▶ _Goal of the exercise_
Each line of the data below must be given again exactly as written.
--- Records for the exercise Enclosed Below ---
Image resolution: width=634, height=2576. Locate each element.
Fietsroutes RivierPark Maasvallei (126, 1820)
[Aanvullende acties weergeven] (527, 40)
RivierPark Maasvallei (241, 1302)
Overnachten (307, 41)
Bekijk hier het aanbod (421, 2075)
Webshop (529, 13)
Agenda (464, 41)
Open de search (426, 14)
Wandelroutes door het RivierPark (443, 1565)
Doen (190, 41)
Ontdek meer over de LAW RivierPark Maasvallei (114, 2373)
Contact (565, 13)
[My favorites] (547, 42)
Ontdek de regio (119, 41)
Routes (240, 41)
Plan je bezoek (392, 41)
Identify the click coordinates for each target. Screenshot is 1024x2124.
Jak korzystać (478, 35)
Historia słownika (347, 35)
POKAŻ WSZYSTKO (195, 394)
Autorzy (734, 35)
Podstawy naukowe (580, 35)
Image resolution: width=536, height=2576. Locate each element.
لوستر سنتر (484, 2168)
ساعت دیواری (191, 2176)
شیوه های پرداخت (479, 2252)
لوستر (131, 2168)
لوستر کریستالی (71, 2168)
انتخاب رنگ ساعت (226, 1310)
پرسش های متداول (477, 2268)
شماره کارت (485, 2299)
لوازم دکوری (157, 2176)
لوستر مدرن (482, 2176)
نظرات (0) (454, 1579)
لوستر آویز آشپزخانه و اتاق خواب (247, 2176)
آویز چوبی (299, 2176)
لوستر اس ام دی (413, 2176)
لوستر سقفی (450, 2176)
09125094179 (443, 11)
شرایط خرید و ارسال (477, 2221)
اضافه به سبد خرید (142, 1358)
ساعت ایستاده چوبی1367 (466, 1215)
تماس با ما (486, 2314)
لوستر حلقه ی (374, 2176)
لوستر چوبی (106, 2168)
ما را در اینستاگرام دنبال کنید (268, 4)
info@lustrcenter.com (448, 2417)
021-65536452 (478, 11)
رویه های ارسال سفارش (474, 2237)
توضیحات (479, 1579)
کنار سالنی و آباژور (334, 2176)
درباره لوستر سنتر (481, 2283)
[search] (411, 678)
--- End of Enclosed Records for the exercise ---
▶ _Answer area_
Image resolution: width=634, height=2576. Locate each element.
Fietsroutes RivierPark Maasvallei (126, 1820)
[Aanvullende acties weergeven] (527, 40)
RivierPark Maasvallei (241, 1302)
Overnachten (307, 41)
Bekijk hier het aanbod (421, 2075)
Webshop (529, 13)
Agenda (464, 41)
Open de search (426, 14)
Wandelroutes door het RivierPark (443, 1565)
Doen (190, 41)
Ontdek meer over de LAW RivierPark Maasvallei (114, 2373)
Contact (565, 13)
[My favorites] (547, 42)
Ontdek de regio (119, 41)
Routes (240, 41)
Plan je bezoek (392, 41)
Identify the click coordinates for each target. Screenshot is 1024x2124.
Jak korzystać (478, 35)
Historia słownika (347, 35)
POKAŻ WSZYSTKO (195, 394)
Autorzy (734, 35)
Podstawy naukowe (580, 35)
Image resolution: width=536, height=2576. Locate each element.
لوستر سنتر (484, 2168)
ساعت دیواری (191, 2176)
شیوه های پرداخت (479, 2252)
لوستر (131, 2168)
لوستر کریستالی (71, 2168)
انتخاب رنگ ساعت (226, 1310)
پرسش های متداول (477, 2268)
شماره کارت (485, 2299)
لوازم دکوری (157, 2176)
لوستر مدرن (482, 2176)
نظرات (0) (454, 1579)
لوستر آویز آشپزخانه و اتاق خواب (247, 2176)
آویز چوبی (299, 2176)
لوستر اس ام دی (413, 2176)
لوستر سقفی (450, 2176)
09125094179 (443, 11)
شرایط خرید و ارسال (477, 2221)
اضافه به سبد خرید (142, 1358)
ساعت ایستاده چوبی1367 (466, 1215)
تماس با ما (486, 2314)
لوستر حلقه ی (374, 2176)
لوستر چوبی (106, 2168)
ما را در اینستاگرام دنبال کنید (268, 4)
info@lustrcenter.com (448, 2417)
021-65536452 (478, 11)
رویه های ارسال سفارش (474, 2237)
توضیحات (479, 1579)
کنار سالنی و آباژور (334, 2176)
درباره لوستر سنتر (481, 2283)
[search] (411, 678)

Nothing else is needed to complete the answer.